▶ Exercise prompt
Find the lines in the records that carry the word "badge". Copy each one.

▶ Task input
★ ★ ★
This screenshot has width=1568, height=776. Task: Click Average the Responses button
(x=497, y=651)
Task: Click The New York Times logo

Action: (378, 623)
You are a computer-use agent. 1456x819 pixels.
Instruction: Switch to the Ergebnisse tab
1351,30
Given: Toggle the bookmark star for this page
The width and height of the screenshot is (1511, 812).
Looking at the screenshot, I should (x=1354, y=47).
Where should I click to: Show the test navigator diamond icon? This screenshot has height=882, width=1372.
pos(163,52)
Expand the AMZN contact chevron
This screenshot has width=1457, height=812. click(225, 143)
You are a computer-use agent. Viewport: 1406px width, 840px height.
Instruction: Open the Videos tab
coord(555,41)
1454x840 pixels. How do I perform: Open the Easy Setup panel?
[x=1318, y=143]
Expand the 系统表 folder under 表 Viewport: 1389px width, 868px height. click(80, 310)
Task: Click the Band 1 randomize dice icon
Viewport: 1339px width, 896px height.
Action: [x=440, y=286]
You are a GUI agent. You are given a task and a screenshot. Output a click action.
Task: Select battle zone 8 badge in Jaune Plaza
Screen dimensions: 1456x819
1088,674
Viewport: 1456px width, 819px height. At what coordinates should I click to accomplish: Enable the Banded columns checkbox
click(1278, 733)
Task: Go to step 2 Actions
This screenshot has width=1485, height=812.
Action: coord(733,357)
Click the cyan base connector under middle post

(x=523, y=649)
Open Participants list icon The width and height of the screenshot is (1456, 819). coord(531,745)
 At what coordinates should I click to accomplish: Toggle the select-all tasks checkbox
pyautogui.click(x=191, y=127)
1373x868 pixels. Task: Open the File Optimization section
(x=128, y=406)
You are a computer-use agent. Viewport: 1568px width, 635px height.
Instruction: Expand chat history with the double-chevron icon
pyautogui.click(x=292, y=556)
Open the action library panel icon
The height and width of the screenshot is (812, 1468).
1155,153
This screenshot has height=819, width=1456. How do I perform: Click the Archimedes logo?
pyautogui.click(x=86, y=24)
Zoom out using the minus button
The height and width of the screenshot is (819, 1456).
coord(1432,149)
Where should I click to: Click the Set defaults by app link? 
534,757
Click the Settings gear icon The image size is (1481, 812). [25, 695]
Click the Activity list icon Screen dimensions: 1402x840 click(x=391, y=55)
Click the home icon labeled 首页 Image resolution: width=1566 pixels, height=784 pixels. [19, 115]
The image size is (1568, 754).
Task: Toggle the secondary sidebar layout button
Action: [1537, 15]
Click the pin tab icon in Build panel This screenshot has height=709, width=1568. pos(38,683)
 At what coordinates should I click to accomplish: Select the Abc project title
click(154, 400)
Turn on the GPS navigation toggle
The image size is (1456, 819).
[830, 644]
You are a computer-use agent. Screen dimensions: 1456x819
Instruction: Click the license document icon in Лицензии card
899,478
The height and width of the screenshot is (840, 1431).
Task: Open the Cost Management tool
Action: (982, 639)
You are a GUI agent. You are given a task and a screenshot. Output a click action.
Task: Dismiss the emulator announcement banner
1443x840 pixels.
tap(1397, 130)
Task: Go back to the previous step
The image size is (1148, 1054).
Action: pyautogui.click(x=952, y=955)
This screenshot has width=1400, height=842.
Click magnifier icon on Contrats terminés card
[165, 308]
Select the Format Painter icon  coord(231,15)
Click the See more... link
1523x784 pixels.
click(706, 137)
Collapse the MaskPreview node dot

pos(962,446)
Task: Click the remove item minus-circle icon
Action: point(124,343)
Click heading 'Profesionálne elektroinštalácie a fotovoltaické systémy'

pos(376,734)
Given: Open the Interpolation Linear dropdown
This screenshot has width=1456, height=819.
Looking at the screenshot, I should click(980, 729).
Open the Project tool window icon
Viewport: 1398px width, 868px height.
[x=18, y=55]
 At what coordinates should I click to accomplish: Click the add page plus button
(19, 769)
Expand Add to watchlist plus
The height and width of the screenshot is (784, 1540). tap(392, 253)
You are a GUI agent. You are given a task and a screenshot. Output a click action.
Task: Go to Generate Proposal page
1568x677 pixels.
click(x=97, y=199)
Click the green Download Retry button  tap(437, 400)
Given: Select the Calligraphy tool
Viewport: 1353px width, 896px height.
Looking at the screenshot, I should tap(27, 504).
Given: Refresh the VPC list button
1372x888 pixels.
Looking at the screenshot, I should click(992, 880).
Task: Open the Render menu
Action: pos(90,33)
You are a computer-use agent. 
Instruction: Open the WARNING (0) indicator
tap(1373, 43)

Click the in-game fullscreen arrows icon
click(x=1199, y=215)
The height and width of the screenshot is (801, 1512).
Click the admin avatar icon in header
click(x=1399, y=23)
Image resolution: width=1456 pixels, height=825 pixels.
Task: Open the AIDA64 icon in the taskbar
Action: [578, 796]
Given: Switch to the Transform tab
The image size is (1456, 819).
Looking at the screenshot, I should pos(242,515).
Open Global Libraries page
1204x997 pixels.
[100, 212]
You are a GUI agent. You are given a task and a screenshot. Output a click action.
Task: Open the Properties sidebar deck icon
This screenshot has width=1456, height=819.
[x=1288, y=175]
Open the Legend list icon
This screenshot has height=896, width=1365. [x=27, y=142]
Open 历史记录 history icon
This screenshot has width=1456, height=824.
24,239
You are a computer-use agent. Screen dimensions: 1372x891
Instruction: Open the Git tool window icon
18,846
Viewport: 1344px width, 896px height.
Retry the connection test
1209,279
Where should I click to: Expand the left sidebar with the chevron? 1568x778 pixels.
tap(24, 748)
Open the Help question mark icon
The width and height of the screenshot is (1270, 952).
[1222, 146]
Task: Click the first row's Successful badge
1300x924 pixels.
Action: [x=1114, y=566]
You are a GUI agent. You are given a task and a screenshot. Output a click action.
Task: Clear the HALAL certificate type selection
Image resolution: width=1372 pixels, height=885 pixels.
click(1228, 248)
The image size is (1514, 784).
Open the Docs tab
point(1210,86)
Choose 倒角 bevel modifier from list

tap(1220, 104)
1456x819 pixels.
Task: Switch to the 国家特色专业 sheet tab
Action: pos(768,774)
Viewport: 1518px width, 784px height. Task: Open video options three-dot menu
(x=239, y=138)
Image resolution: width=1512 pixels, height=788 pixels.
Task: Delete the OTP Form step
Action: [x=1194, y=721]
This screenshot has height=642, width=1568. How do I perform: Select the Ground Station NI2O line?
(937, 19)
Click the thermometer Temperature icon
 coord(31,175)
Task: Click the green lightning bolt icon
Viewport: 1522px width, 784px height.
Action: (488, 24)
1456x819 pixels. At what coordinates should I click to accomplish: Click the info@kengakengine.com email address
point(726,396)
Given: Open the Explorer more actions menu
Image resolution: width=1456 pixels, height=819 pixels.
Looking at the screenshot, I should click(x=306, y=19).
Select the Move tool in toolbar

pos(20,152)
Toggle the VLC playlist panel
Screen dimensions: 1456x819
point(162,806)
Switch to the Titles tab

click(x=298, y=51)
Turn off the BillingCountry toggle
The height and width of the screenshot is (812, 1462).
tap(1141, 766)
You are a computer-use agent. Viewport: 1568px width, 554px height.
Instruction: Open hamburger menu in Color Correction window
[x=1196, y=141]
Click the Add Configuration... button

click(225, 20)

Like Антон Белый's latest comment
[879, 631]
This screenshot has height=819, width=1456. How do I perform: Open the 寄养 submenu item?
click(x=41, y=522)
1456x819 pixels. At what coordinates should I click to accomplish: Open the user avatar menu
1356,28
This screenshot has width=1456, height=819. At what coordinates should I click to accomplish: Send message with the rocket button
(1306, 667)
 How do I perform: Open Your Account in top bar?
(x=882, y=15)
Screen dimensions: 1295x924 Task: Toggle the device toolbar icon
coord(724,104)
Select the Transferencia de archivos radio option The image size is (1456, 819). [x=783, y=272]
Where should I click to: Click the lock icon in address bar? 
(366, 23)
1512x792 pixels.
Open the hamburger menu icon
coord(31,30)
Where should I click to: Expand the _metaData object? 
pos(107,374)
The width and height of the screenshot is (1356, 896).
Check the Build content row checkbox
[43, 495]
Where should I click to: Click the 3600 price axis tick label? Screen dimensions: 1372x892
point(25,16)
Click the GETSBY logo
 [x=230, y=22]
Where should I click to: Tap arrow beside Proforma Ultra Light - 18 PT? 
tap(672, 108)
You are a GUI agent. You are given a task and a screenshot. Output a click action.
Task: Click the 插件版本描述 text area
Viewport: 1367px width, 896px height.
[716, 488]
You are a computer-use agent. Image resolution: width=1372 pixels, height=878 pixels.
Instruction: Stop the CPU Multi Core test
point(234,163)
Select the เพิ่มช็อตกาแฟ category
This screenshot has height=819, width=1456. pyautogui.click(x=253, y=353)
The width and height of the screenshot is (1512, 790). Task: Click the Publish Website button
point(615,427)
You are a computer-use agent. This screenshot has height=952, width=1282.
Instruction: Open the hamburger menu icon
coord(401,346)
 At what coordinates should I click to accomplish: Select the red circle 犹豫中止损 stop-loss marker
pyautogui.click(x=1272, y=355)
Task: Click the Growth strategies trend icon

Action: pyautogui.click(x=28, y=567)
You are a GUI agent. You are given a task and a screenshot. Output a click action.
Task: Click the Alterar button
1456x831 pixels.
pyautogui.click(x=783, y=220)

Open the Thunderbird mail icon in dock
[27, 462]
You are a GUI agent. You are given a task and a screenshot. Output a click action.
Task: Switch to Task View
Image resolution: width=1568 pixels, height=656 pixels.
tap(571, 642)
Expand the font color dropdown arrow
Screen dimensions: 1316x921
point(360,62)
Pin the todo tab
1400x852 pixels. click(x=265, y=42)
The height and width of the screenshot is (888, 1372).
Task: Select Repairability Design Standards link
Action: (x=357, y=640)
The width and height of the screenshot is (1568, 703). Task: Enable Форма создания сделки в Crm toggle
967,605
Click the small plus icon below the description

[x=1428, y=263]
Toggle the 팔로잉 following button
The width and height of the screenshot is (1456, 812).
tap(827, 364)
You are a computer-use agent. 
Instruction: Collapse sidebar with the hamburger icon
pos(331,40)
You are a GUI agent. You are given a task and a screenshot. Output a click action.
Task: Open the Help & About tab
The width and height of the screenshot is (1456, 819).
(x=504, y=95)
★ ★ ★
▶ Written answer
Task: Select battle zone 8 badge in Jaune Plaza
Task: Click the first row's Successful badge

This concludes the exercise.